Andy Ha is owner of the Nha Trang One Vietnamese Restaurant in Chinatown, a family business that dates back to 1992.

On a rainy afternoon, he received one of 100 traditional Lunar New Year calendars from the W.O.W. Project, part of an effort to help small businesses in the neighborhood called “From Chinatown With Love.”

What You Need To Know

  • "From Chinatown With Love" is a collaboration between the Henry Street Settlement's Abrons Arts Center and the W.O.W. Project, an arts and advocacy organization

  • The program includes the distribution of traditional Lunar New Year calendars to small businesses in Chinatown to help boost sales

  • This is the fifth year of the collaboration. The celebration welcoming the year of the dragon begins on Feb. 10

“It’s at the intersection of art and community and mutual aid, and really harnesses the power that art can have in supporting and uplifting small businesses,” Mei Lum, founder and director of the project, said.

This is the fifth year of the program, a collaboration between W.O.W. Project and Abrons Arts Center, part of the Henry Street Settlement.

W.O.W. Project is based at the Wing On Wo porcelain store, which has been in Chinatown since the 1890s. Lum is a fifth generation owner of the shop on Mott Street.

Shoppers are asked to spend $35 or more at any of a dozen participating stores to receive a calendar.

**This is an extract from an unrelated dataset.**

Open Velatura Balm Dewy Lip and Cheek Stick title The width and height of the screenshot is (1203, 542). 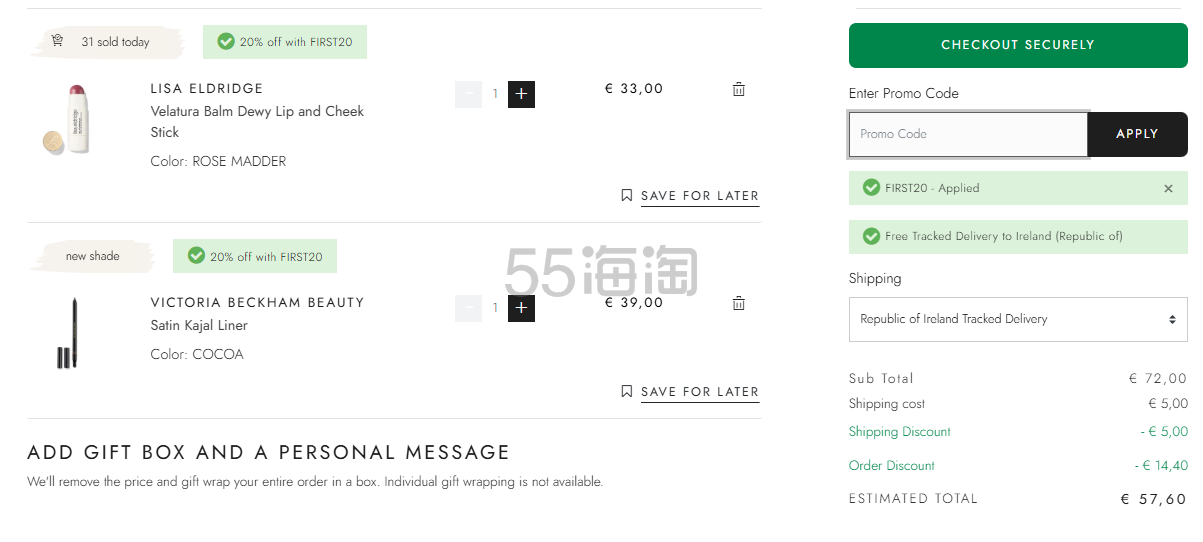[257, 122]
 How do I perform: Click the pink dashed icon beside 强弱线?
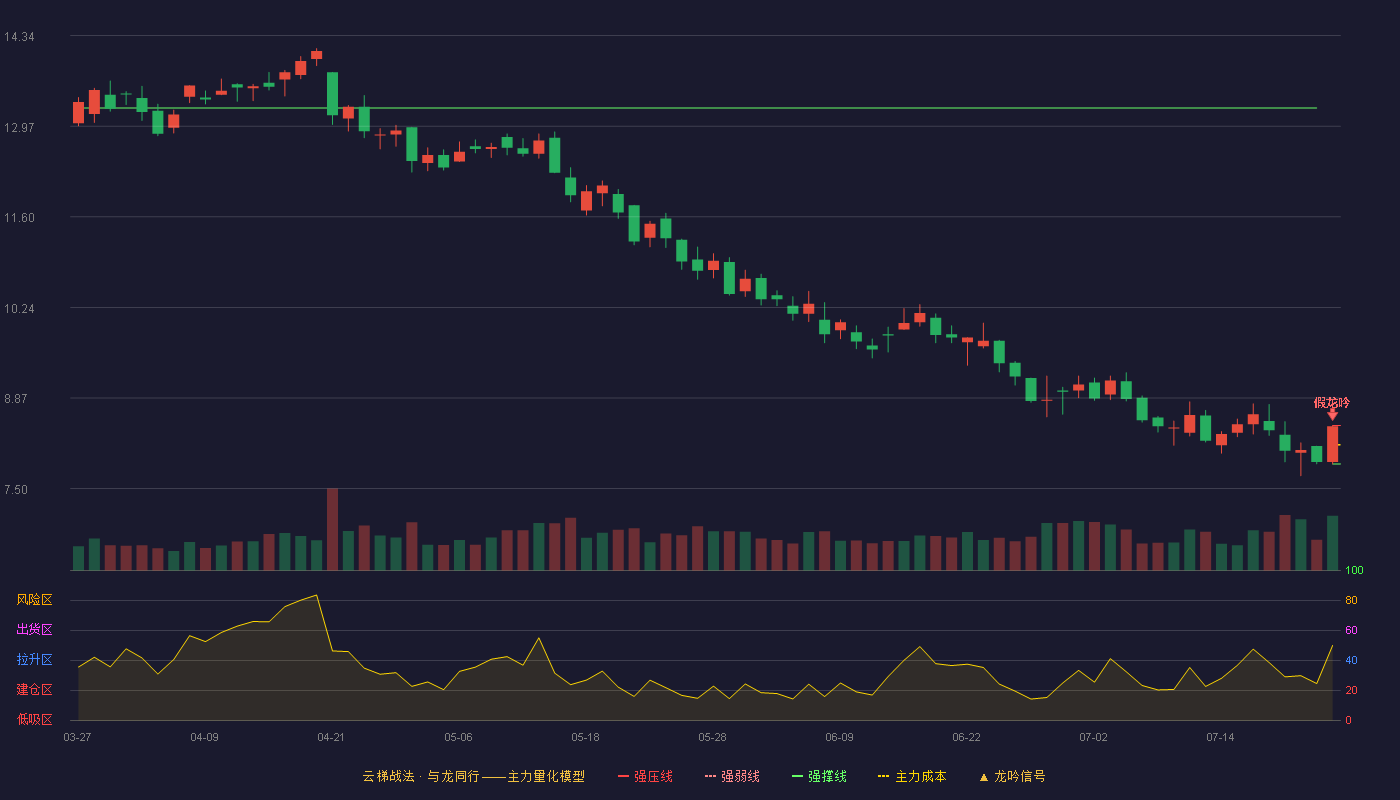point(710,776)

This year, all the shops are located within two blocks of the Manhattan Detention Complex, which is being deconstructed to make way for a new jail.

“We want people to come to this block, see the site, and really take in the impact that this is having, the deconstruction, what the mega jail will look like, and the shadow it can cast on Chinatown,” Lum said.

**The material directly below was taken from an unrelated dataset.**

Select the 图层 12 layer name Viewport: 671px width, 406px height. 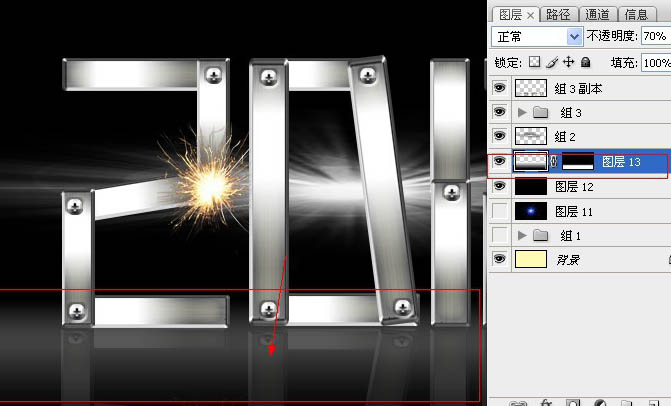[574, 186]
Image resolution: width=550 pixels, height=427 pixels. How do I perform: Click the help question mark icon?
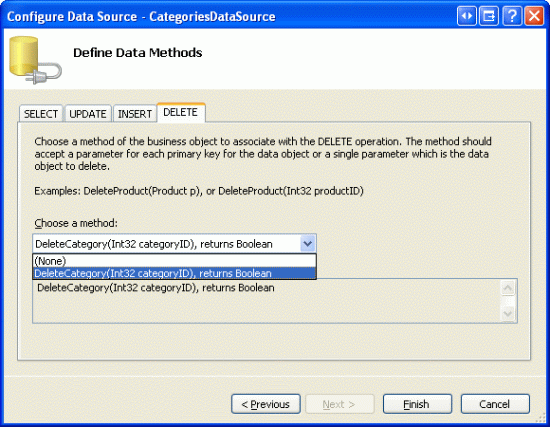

Lum says “From Chinatown with Love” will raise $42,000 in sales for businesses this year. More than $80,000 has been raised since the program began. An exhibition at Abrons looks back on the initiative’s successes.

“I think especially when we are a cultural organization that is really dedicated to celebrating the culture of New York City, doing a Lunar New Year activation is a no-brainer,” Ali Rosa-Salas, vice president of Visual and Performing Arts at Henry Street Settlement, said.

Business owners taking part are happy to get the boost, especially with the disruptions that come along with the building deconstruction and eventual construction of a new facility. Andy Ha says he’s glad to be connected to the program.

“They come here, they build after COVID-19, they do something I couldn’t imagine with them, help us to stay here, we have been here for 30 years,” said Ha, who confessed they came close to closing for good during the pandemic, but decided it was important to continue the family business.

Ha says with the help of this effort, they will hopefully be around for at least another 30 years.